• ТЕКСТ:

»»

Поэтому и решил привести эти документы. Первое, лицам до 18-и лет советую не читать. Второе, обратите внимание на гриф «секретно» документа ЦГА РУз, ф. И-461, оп. 1, д. 1788, л. 53-55. То есть, это не жареный факт какого-то журналиста, не пропагандистско-агитационный материал, а сообщение официального лица, не желающего его огласки, чтобы не возбуждать людей и общественное мнение, потому и наложившего гриф секретности.

«Секретно. Начальнику Туркестанского районного охранного Отделения. От чиновника для поручений Туркестанского районного охранного отделения ротмистра Юнгмейстера. 30 октября 1916 г. №17. Город Ташкент.

РАПОРТ.

Вследствие личного приказания Вашего Высокоблагородия доношу: Прибыв 3-го октября 1916 г., согласно предписанию Вашего от 25 сентября сего года за №4192, в город Верный в помощь ротмистру Железнякову, я получил от него предложение отправиться в город Пржевальск и Пржевальский уезд для выяснения причин и последствий восстания киргизов. … Мною было установлено, что во время восстания киргизы, вооруженные пиками и ружьями (в небольшом количестве), нападали на селения, избивали мужчин, старых женщин и детей, не могущих следовать за киргизами.

«Причем убийства сопровождались страшными зверствами: резали носы и уши, отрубали суставы пальцев, кисти рук и ступни и, когда оставалось одно туловище, приканчивали ударом топора в голову. Женщинам вырезали груди и половые органы, 4-х-5-илетних девочек насиловали на глазах матерей, а некоторым в промежность заколачивали колья. Младенцев резали на части. Мне лично приходилось видеть полуторагодовалых детей с пробитыми головами. У одной женщины только на лице было шесть нанесённых ран.

«Молодых женщин и девушек киргизы уводили с собою и некоторые делались в плену «женами», а другие же ходили по рукам, удовлетворяя иногда в день до 50 киргизов. Уводился также скот, и увозилось всё, что можно было вывезти, а самые селения предавались огню. Много облегчило киргизам в их нападениях почти полное отсутствие мужского населения, призванного по мобилизации, и то обстоятельство, что у оставшегося русского населения не было оружия (кроме 5-6-и охотничьих ружей на целое селение)». [Там же, л. 55].

Подполковник в отставке, командир отряда дружинников гор. Пржевальска В. К. Сапожников рассказывал следствию: «Киргизы били русский народ из ружей, рубили шашками, кололи пиками и вилами, резали ножами, как баранов. Убивали палками, захлестывали нагайками, собирали человек по двести с кучу и топтали конями. … Встречались трупы, исколотые, как решето. … Живых детей киргизы для помехи разрывали по ногам. … Женщин и девочек лет от 7-ми насиловали самым ужасным способом. Женщин насиловали до смерти или обрезали груди и из детородной полости железными крючьями вытаскивали внутренности (свидетель Пржевальский лесничий господин Трубядин).

««

• ЗАДАНИЯ:
1. Какой датой помечен рапорт ротмистра Юнгмейстера, приведённый в тексте?
2. Воспроизведите дословно отрывок текста, начиная со слов «Вследствие личного приказания» и заканчивая словами «следовать за киргизами.».
Пункты, приведённые далее, здесь не нужны.

(Фрагмент файла данных)
»»

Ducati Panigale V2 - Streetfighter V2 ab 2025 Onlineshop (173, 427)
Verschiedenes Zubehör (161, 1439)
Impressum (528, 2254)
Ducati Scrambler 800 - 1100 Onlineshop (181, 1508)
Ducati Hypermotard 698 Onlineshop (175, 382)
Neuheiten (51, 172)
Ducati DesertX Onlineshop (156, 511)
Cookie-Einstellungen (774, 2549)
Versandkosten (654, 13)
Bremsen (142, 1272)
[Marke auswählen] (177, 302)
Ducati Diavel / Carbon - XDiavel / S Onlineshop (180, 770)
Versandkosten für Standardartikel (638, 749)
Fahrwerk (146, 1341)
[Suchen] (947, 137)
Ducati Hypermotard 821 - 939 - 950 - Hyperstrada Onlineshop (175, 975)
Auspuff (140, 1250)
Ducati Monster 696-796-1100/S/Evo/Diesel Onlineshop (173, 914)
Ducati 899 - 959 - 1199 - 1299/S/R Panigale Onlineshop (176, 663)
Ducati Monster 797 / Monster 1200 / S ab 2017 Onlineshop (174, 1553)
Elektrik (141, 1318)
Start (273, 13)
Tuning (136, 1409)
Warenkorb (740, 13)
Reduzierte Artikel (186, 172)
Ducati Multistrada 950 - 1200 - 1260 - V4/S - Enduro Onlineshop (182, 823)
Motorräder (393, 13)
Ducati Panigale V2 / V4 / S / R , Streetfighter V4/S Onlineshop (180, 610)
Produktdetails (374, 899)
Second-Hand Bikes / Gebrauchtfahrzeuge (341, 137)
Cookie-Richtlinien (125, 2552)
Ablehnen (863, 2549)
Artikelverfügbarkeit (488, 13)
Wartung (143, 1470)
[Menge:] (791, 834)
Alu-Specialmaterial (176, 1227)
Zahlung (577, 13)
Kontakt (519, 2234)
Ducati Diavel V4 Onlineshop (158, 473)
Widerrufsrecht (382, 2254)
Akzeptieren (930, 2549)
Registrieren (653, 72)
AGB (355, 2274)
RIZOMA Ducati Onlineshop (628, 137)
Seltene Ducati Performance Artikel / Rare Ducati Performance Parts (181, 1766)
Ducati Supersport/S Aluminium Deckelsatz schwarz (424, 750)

««

• ОТВЕТЫ:
1. 30 октября 1916 г.

2.
Вследствие личного приказания Вашего Высокоблагородия доношу: Прибыв 3-го октября 1916 г., согласно предписанию Вашего от 25 сентября сего года за №4192, в город Верный в помощь ротмистру Железнякову, я получил от него предложение отправиться в город Пржевальск и Пржевальский уезд для выяснения причин и последствий восстания киргизов. … Мною было установлено, что во время восстания киргизы, вооруженные пиками и ружьями (в небольшом количестве), нападали на селения, избивали мужчин, старых женщин и детей, не могущих следовать за киргизами.